Start to finish, write out the entries exactly, leaving the pictures aside.

Recorded data:
····················

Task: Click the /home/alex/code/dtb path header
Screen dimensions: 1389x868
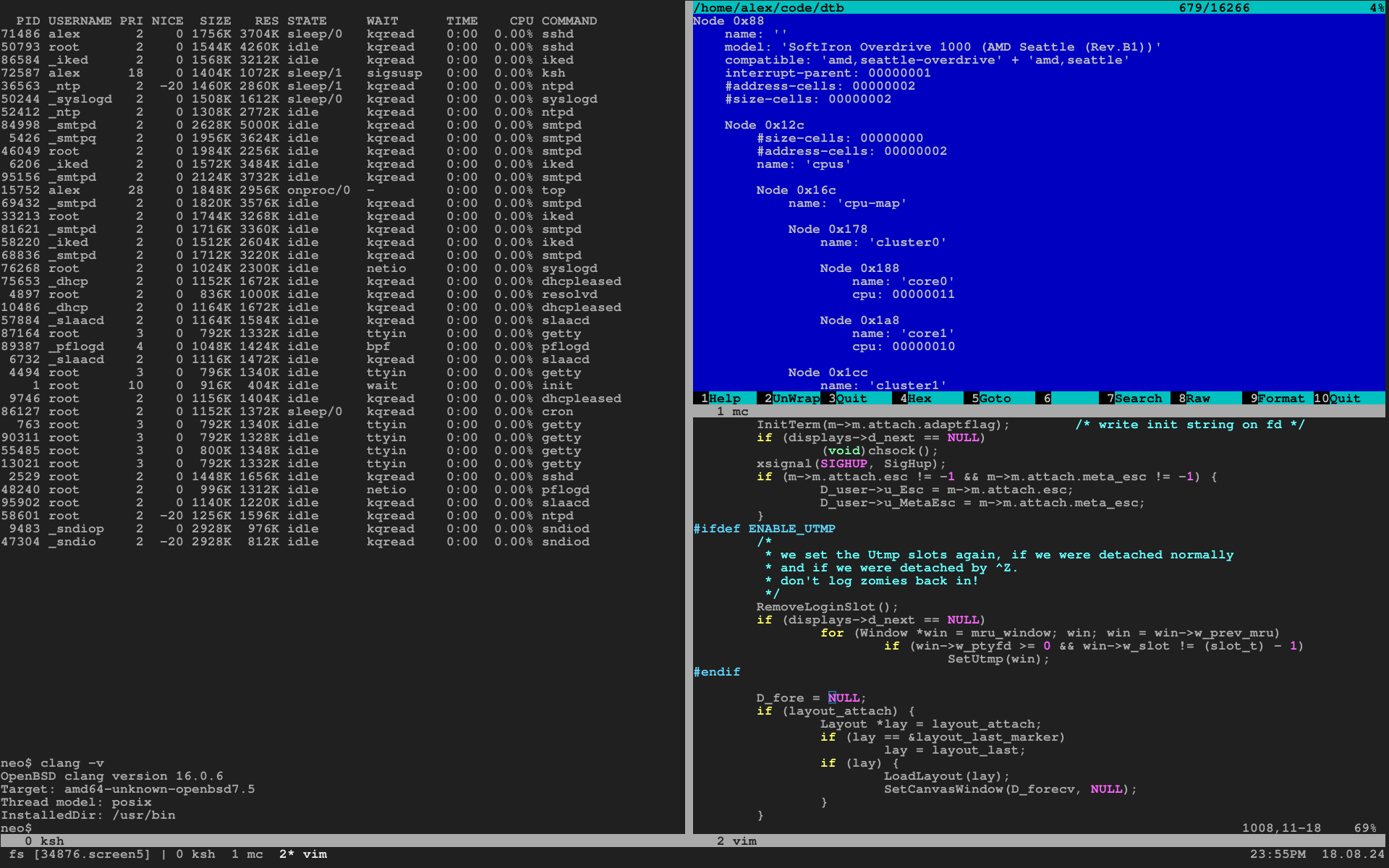Action: [x=768, y=8]
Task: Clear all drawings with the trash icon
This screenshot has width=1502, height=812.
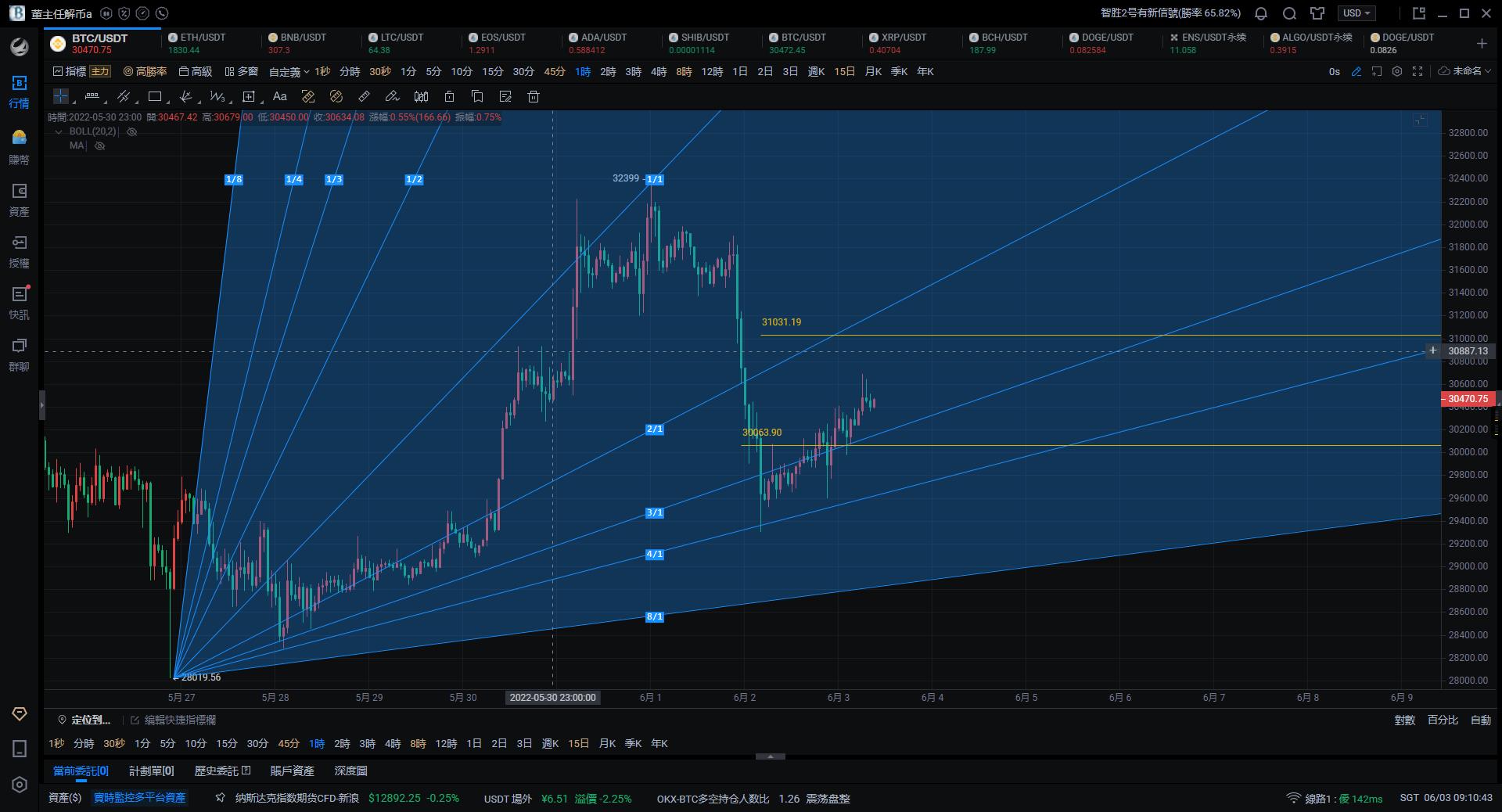Action: pos(533,96)
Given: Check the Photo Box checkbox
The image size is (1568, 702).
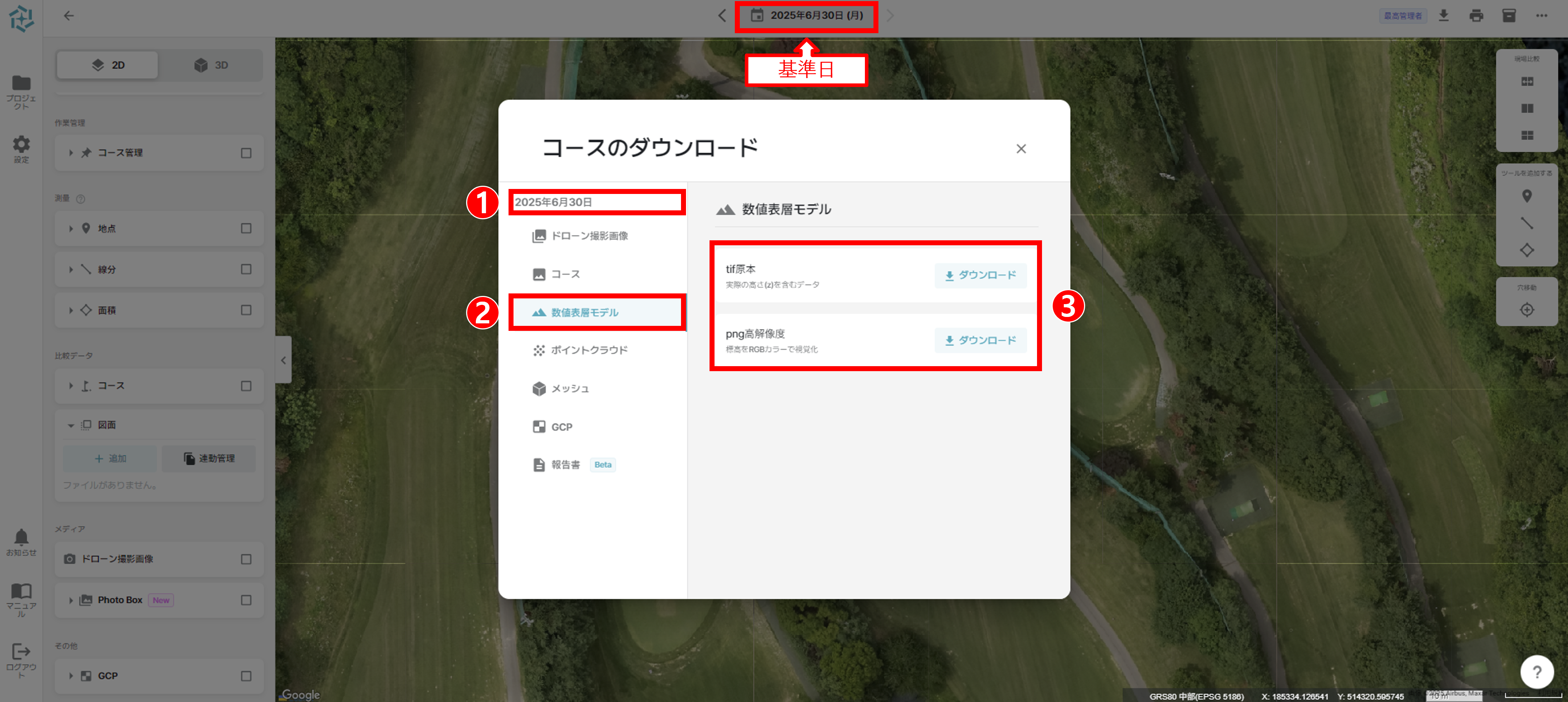Looking at the screenshot, I should click(x=246, y=600).
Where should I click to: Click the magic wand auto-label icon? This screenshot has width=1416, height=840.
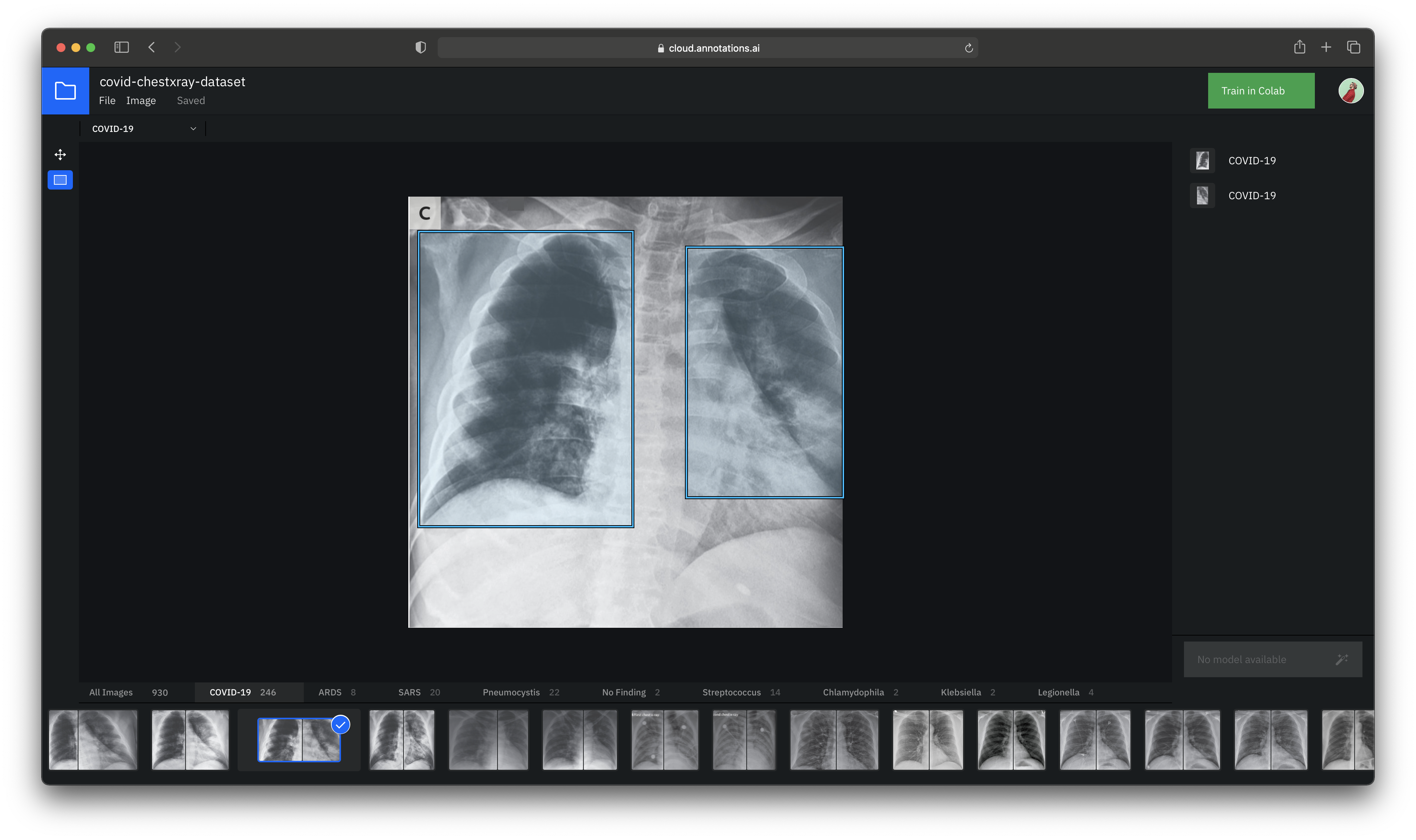[x=1341, y=659]
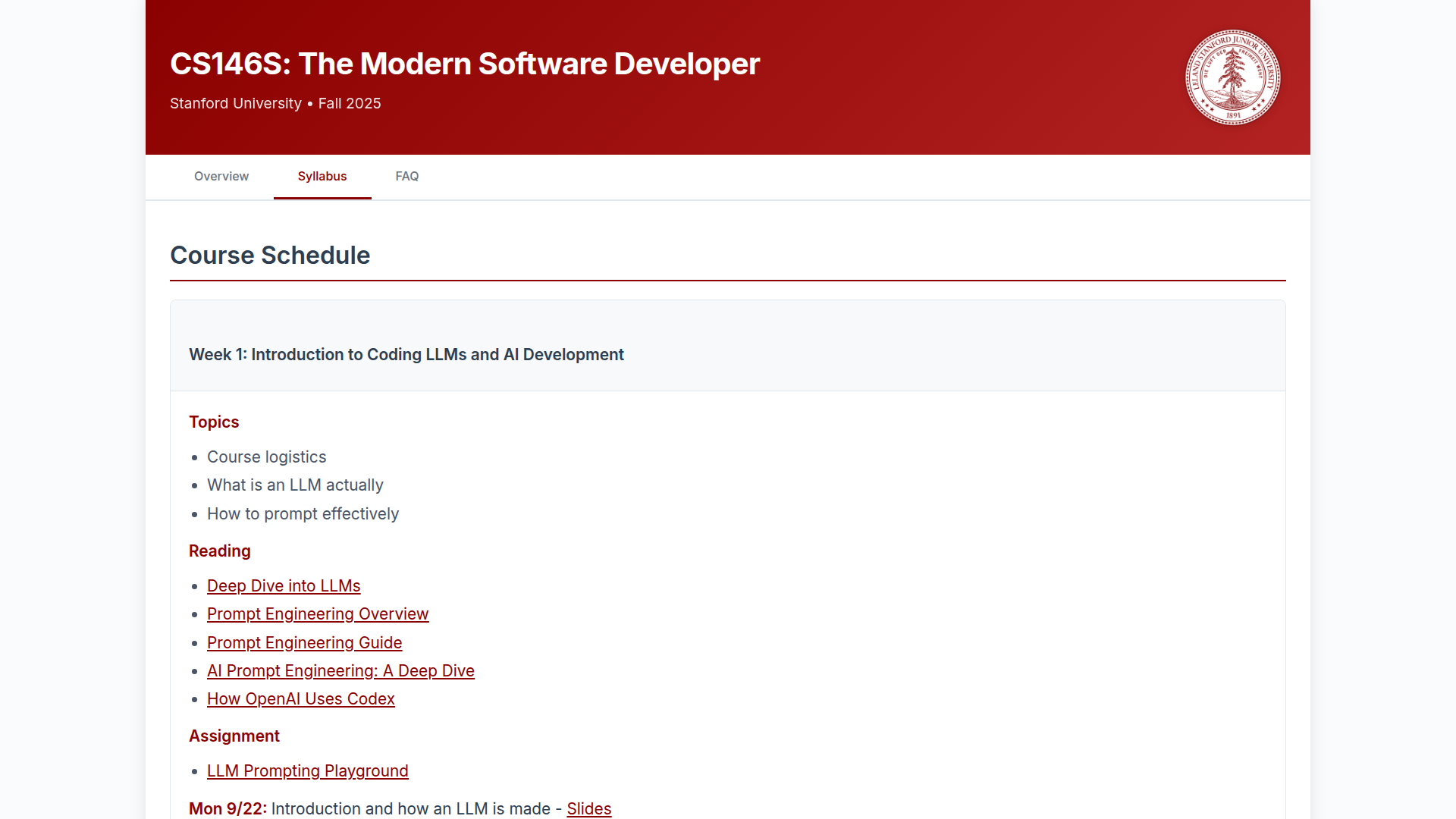Click the Week 1 section header
Viewport: 1456px width, 819px height.
pyautogui.click(x=406, y=354)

····················

**Response:**
Task: Click the /home/alex/code/dtb path header
Screen dimensions: 1389x868
Action: [x=768, y=8]
Task: Clear all drawings with the trash icon
This screenshot has width=1502, height=812.
Action: pos(533,96)
Given: Check the Photo Box checkbox
The image size is (1568, 702).
Looking at the screenshot, I should click(x=246, y=600).
Where should I click to: Click the magic wand auto-label icon? This screenshot has width=1416, height=840.
[x=1341, y=659]
Click the Week 1 section header
Viewport: 1456px width, 819px height.
pyautogui.click(x=406, y=354)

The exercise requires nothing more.